## WHAT YOU HAVE TO DO
Retype the line in which "Image resolution: width=1233" appears, then every line after it until the records end. Leave out the pictures.

## INFORMATION SUPPLIED
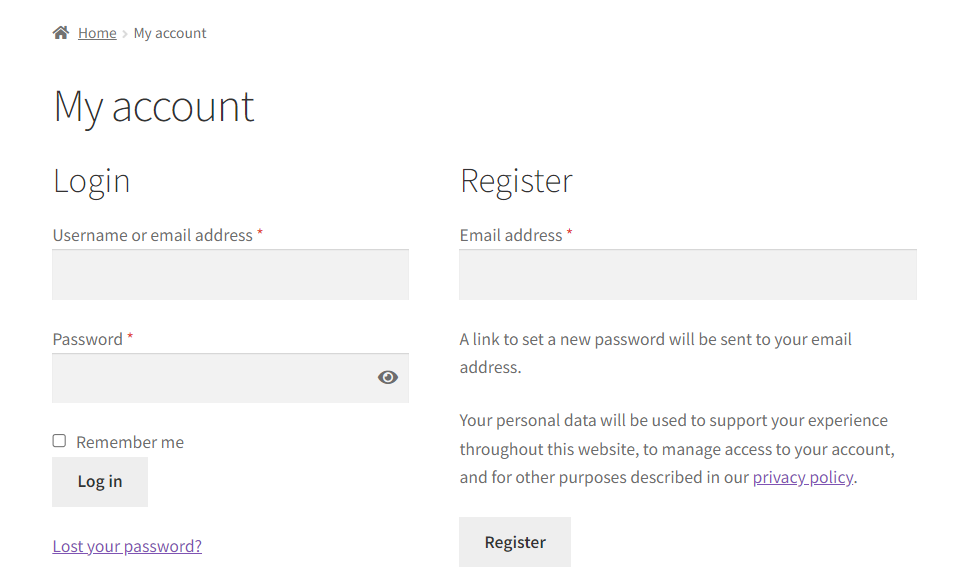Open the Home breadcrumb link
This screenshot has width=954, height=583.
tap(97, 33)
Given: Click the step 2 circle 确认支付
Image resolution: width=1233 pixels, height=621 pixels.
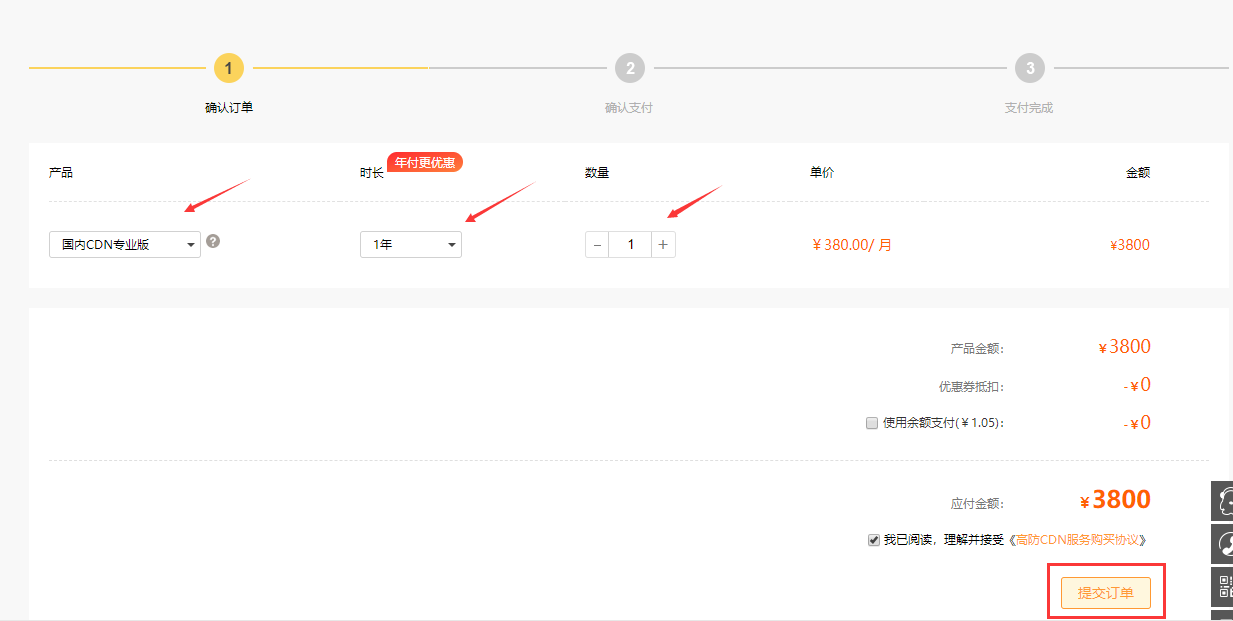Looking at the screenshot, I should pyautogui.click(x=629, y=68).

## REPLY
Image resolution: width=1233 pixels, height=621 pixels.
Looking at the screenshot, I should pyautogui.click(x=629, y=68).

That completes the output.